[Records for finding items]
►

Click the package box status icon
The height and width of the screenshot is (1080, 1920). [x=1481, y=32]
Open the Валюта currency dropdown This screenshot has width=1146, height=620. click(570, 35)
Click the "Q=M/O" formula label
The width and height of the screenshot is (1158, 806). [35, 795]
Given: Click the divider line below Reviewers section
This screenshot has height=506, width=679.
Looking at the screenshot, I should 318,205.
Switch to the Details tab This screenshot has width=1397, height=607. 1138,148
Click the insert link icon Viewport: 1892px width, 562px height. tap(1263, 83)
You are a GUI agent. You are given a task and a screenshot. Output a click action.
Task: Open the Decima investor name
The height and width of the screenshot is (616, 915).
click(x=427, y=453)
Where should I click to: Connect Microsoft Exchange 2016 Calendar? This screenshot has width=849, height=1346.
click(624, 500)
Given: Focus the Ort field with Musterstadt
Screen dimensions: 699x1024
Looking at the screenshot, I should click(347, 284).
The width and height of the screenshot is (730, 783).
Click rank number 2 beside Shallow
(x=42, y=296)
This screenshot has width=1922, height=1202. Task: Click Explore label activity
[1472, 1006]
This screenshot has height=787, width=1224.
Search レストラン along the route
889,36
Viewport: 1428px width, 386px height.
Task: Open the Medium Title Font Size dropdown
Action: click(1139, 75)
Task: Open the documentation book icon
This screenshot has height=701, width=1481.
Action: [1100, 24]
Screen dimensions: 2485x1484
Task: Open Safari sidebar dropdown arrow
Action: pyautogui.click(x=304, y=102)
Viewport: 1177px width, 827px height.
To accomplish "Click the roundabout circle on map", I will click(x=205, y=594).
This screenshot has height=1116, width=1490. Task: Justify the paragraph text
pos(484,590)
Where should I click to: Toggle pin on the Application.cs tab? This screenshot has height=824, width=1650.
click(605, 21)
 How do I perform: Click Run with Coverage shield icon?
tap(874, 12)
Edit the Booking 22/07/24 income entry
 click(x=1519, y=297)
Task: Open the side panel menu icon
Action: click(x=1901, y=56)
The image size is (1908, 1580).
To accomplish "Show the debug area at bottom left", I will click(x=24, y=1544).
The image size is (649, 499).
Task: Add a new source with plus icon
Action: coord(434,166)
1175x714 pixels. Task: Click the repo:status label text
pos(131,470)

◄

Work to do: Turn every line of the records above into a Markdown table with the columns "Row" and "Line," numbering the rows in order and leaving out any blank lines.

Finished answer:
| Row | Line |
|---|---|
| 1 | Click the package box status icon |
| 2 | The height and width of the screenshot is (1080, 1920). [x=1481, y=32] |
| 3 | Open the Валюта currency dropdown This screenshot has width=1146, height=620. click(570, 35) |
| 4 | Click the "Q=M/O" formula label |
| 5 | The width and height of the screenshot is (1158, 806). [35, 795] |
| 6 | Given: Click the divider line below Reviewers section |
| 7 | This screenshot has height=506, width=679. |
| 8 | Looking at the screenshot, I should 318,205. |
| 9 | Switch to the Details tab This screenshot has width=1397, height=607. 1138,148 |
| 10 | Click the insert link icon Viewport: 1892px width, 562px height. tap(1263, 83) |
| 11 | You are a GUI agent. You are given a task and a screenshot. Output a click action. |
| 12 | Task: Open the Decima investor name |
| 13 | The height and width of the screenshot is (616, 915). |
| 14 | click(x=427, y=453) |
| 15 | Where should I click to: Connect Microsoft Exchange 2016 Calendar? This screenshot has width=849, height=1346. |
| 16 | click(624, 500) |
| 17 | Given: Focus the Ort field with Musterstadt |
| 18 | Screen dimensions: 699x1024 |
| 19 | Looking at the screenshot, I should click(347, 284). |
| 20 | The width and height of the screenshot is (730, 783). |
| 21 | Click rank number 2 beside Shallow |
| 22 | (x=42, y=296) |
| 23 | This screenshot has width=1922, height=1202. Task: Click Explore label activity |
| 24 | [1472, 1006] |
| 25 | This screenshot has height=787, width=1224. |
| 26 | Search レストラン along the route |
| 27 | 889,36 |
| 28 | Viewport: 1428px width, 386px height. |
| 29 | Task: Open the Medium Title Font Size dropdown |
| 30 | Action: click(1139, 75) |
| 31 | Task: Open the documentation book icon |
| 32 | This screenshot has height=701, width=1481. |
| 33 | Action: [1100, 24] |
| 34 | Screen dimensions: 2485x1484 |
| 35 | Task: Open Safari sidebar dropdown arrow |
| 36 | Action: pyautogui.click(x=304, y=102) |
| 37 | Viewport: 1177px width, 827px height. |
| 38 | To accomplish "Click the roundabout circle on map", I will click(x=205, y=594). |
| 39 | This screenshot has height=1116, width=1490. Task: Justify the paragraph text |
| 40 | pos(484,590) |
| 41 | Where should I click to: Toggle pin on the Application.cs tab? This screenshot has height=824, width=1650. |
| 42 | click(605, 21) |
| 43 |  How do I perform: Click Run with Coverage shield icon? |
| 44 | tap(874, 12) |
| 45 | Edit the Booking 22/07/24 income entry |
| 46 |  click(x=1519, y=297) |
| 47 | Task: Open the side panel menu icon |
| 48 | Action: click(x=1901, y=56) |
| 49 | The image size is (1908, 1580). |
| 50 | To accomplish "Show the debug area at bottom left", I will click(x=24, y=1544). |
| 51 | The image size is (649, 499). |
| 52 | Task: Add a new source with plus icon |
| 53 | Action: coord(434,166) |
| 54 | 1175x714 pixels. Task: Click the repo:status label text |
| 55 | pos(131,470) |